Thank you. Maybe I'll just come visit you next time I am in Florida 
Where about in Florida are you?


----------



## CharlieD (Aug 4, 2014)

CraigC said:


> Let me Know if you wish to try some homemade Thai curry pastes. I'll send you some next time I make it. It freezes well.



How about recipe Craig?

And Z, Thai chicken/coconut milk soup is one recipe that uses galagal. It gives the soup absolutely amazing smell and flavor.


----------



## CraigC (Aug 5, 2014)

CharlieD said:


> How about recipe Craig?
> 
> And Z, Thai chicken/coconut milk soup is one recipe that uses galagal. It gives the soup absolutely amazing smell and flavor.



Here ya go.

http://www.discusscooking.com/forums/f21/panang-curry-paste-80576.html

http://www.discusscooking.com/forums/f21/red-curry-paste-79954.html

http://www.discusscooking.com/forums/f21/harrys-thai-yellow-curry-surf-n-turf-81393.html

PS- We are close to Ft. Lauderdale, but west of it.


----------



## CharlieD (Aug 5, 2014)

CraigC said:


> PS- We are close to Ft. Lauderdale, but west of it.

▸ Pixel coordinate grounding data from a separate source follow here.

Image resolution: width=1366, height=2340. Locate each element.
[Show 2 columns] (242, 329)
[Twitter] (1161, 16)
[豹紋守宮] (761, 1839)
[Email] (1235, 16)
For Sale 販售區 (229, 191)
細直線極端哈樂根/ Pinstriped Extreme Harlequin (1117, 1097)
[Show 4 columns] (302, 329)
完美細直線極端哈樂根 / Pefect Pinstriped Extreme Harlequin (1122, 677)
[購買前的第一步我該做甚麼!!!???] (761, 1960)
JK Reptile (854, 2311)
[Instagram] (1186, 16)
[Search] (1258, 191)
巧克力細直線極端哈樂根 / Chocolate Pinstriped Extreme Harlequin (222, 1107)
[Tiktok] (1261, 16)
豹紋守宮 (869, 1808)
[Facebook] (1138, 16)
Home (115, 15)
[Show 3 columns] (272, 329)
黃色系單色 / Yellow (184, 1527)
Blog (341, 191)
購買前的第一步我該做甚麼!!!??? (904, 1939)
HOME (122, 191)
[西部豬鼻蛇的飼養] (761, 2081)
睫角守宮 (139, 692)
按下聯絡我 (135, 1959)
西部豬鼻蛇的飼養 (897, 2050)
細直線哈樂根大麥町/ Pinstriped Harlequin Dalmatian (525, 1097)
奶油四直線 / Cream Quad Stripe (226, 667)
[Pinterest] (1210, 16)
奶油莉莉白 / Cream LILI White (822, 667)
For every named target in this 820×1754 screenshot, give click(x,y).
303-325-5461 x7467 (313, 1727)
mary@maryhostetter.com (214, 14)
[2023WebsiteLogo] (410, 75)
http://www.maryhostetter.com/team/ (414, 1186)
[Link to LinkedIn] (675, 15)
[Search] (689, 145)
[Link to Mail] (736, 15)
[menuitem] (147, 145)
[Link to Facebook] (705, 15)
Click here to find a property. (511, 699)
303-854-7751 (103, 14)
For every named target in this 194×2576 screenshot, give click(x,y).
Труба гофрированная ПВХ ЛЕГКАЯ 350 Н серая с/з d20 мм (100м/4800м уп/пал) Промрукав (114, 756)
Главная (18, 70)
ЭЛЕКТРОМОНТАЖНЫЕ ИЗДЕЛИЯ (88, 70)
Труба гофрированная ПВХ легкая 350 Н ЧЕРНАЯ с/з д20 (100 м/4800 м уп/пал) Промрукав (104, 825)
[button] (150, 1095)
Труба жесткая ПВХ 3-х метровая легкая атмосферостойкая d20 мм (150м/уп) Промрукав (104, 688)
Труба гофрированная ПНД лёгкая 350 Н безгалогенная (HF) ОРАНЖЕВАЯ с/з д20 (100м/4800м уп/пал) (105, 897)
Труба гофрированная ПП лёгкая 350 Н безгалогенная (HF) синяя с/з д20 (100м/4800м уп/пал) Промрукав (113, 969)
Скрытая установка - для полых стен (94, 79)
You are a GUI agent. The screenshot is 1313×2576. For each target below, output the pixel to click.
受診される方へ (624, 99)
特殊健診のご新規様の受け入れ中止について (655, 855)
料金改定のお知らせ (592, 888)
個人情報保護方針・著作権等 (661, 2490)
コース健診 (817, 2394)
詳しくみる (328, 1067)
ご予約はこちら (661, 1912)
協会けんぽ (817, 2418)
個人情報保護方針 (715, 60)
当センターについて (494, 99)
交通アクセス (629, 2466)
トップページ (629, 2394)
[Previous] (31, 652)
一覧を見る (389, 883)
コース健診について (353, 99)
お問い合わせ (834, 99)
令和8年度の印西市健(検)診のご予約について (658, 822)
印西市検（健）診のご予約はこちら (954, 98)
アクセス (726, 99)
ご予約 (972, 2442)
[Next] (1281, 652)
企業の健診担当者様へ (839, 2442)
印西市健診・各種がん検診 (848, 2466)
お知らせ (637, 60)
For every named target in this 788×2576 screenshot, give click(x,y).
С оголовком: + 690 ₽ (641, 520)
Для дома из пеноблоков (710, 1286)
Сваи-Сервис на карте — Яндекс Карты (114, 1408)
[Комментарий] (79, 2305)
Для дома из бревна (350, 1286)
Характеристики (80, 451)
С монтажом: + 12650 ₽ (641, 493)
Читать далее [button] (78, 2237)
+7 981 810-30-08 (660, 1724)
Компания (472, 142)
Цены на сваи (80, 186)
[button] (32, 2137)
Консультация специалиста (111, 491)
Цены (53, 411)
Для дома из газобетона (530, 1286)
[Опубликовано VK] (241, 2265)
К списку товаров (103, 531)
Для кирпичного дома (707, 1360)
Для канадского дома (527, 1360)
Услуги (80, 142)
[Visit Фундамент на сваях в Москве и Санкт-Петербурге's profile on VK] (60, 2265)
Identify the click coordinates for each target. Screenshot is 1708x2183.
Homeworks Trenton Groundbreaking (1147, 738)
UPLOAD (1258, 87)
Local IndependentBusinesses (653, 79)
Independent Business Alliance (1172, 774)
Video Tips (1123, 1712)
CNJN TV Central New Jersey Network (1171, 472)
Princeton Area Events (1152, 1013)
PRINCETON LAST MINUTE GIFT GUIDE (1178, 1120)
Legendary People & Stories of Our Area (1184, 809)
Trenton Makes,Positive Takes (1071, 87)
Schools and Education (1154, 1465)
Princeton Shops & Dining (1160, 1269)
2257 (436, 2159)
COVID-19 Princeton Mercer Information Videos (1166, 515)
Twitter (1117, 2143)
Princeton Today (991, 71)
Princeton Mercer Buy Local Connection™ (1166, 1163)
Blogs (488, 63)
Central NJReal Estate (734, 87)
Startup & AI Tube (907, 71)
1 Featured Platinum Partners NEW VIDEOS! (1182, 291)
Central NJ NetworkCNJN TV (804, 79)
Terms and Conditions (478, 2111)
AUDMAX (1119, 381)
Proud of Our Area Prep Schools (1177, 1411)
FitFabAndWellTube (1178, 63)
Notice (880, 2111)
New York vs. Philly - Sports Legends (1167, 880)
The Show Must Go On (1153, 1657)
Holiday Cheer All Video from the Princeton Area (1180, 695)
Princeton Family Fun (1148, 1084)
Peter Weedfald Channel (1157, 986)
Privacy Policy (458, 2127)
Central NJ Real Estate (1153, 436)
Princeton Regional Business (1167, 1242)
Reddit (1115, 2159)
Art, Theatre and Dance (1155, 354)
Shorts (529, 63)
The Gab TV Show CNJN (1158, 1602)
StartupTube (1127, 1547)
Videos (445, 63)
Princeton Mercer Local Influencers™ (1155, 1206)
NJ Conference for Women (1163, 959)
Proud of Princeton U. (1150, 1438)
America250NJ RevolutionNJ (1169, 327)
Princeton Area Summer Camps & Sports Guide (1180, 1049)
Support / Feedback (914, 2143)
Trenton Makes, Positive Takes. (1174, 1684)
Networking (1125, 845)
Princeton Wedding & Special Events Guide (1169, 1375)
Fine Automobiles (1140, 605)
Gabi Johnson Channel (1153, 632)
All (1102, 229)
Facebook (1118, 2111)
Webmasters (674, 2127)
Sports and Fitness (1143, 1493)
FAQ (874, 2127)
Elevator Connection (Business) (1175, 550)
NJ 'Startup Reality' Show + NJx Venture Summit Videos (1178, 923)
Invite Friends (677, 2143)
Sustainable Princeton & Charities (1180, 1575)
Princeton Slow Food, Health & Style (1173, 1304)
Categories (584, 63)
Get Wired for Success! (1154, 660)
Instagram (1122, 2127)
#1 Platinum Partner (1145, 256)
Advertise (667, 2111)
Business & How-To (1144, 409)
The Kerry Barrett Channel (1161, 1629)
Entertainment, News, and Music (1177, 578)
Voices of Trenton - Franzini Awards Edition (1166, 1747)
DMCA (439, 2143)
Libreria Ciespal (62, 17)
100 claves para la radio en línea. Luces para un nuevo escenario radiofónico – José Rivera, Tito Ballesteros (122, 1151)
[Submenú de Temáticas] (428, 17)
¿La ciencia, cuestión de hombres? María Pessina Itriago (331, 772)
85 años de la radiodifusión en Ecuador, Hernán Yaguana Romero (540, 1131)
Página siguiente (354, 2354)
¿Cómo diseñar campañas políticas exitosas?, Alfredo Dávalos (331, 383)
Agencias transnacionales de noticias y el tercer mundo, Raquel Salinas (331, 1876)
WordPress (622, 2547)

Does it make it close to Miami? Going to be there end of this month


----------



## CraigC (Aug 5, 2014)

CharlieD said:


> Does it make it close to Miami? Going to be there end of this month



Oh, you mean Havana Norte!  No not that close.


----------



## CharlieD (Aug 5, 2014)

Oh, wait west is the opposite direction. Miami is east. I'll be coming from Coral Spring into Miami. Passing thru Fort Lauderdale.


----------



## CraigC (Aug 5, 2014)

CharlieD said:


> Oh, wait west is the opposite direction. Miami is east. I'll be coming from Coral Spring into Miami. Passing thru Fort Lauderdale.



If you are on the west side of Coral Springs (either Sample Rd. or Atlantic Blvd), you can take the Sawgrass Expressway (toll road) either north to the Turnpike or south to 595 east. Personally, I avoid I-95, in that area, like the plague!


----------



## CharlieD (Aug 5, 2014)

Yeah, I was thinking of getting the Sun Pass this time and take turnpike


----------